Microsoft, which declined to comment on the bid for a loan guarantee, is among the large tech companies scouring the nation for zero-emissions power as they seek to build data centers. It is among the leaders in the global competition to dominate the field of artificial intelligence, which consumes enormous amounts of electricity.
if microsoft wants the power, they can pay for it. up front, and entirely. including assuming liability for when something goes wrong, and for the ongoing storage of waste materials and the eventual decommission/clean-up of the site.
Three mile island has operated for decades safely. It closes in 2019 IIRC due to it being unprofitable, because methane was so cheap. Safety isn't an issue.
Storage of waste is very simple. It requires a very small area, and most of the waste will be neutral in a very short period of time. The stuff that isn't is still easy to store safely. We have plenty of solutions available for this. It's also a non-issue.
Regardless, I agree they need to pay for the cost. If the electricity isn't going to the people then the people shouldn't be paying for it. Unless M$ is providing the AI garbage free of charge to the public then they get nothing out of it, and even then it would be of debatable utility.

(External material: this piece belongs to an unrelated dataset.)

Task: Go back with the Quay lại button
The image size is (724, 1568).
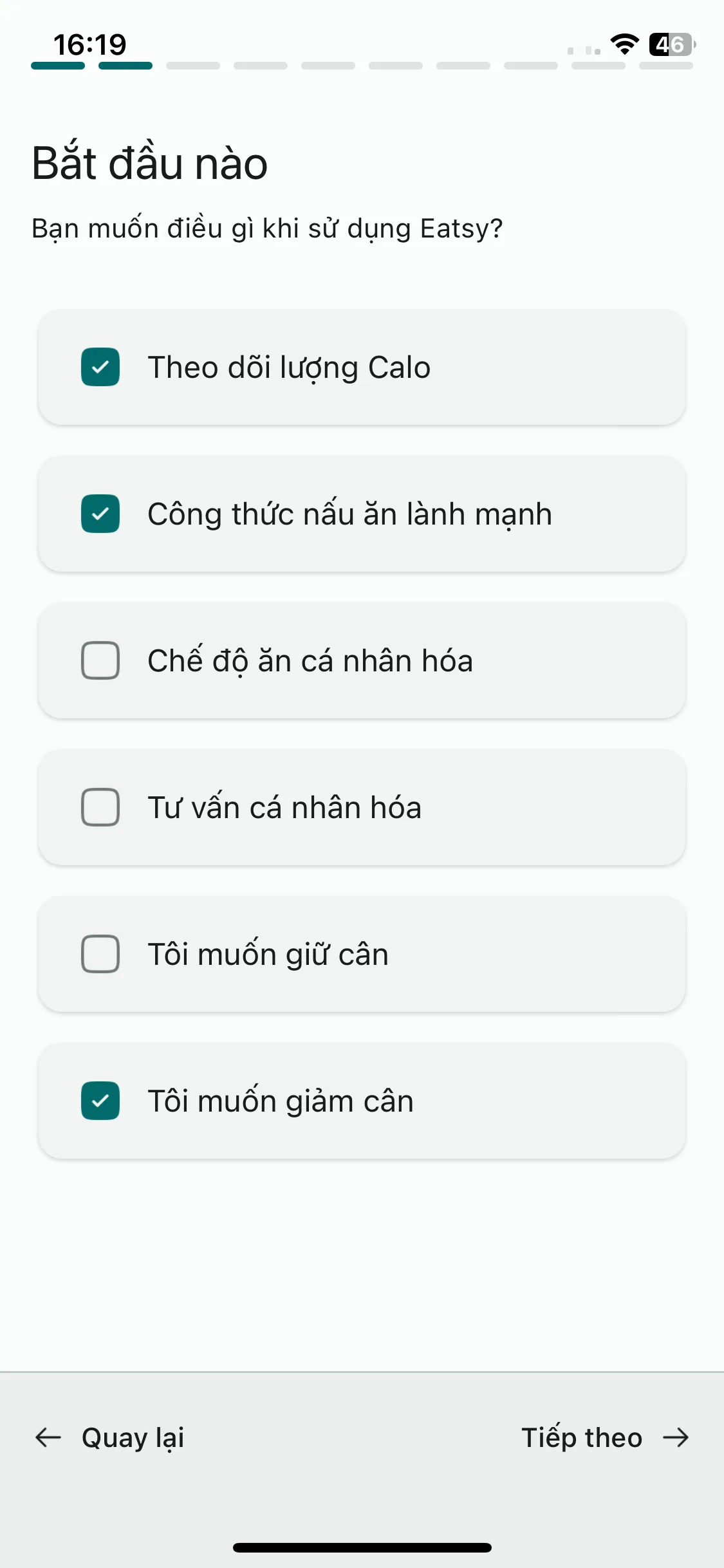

Edit: After reading this, I'm actually not that upset. The company is valued at $80 billion apparently. There's very little chance they default on the loan. It's not like they're getting the money for free. They're just getting a loan from the Energy Department. Still, if it's only for private use then the loan should be handled through private entities. They should go take the loan the banks offer. The only reason they're taking this one instead is because it's a better deal. They don't deserve a better deal if it isn't in the public interest.
My take on this story: dragging this reactor out of mothballs is expensive and risky, and operating at 50+ year old reactor is risky. The company that owns admits it isn't even solvent enough to run it, much less ensure the risks of operating it. Microsoft and the 3 Mile Island owner are basically asking for a multi-billion-dollar taxpayer subsidy for an enterprise—so-called AI—that eliminates jobs and is used more for revenge porn and deepfakes than it is for any societal good. This is a bad deal.
I didn’t read the article but I’m for any safe use of nuclear energy. Bringing an old reactor online might be significantly easier than building a new one.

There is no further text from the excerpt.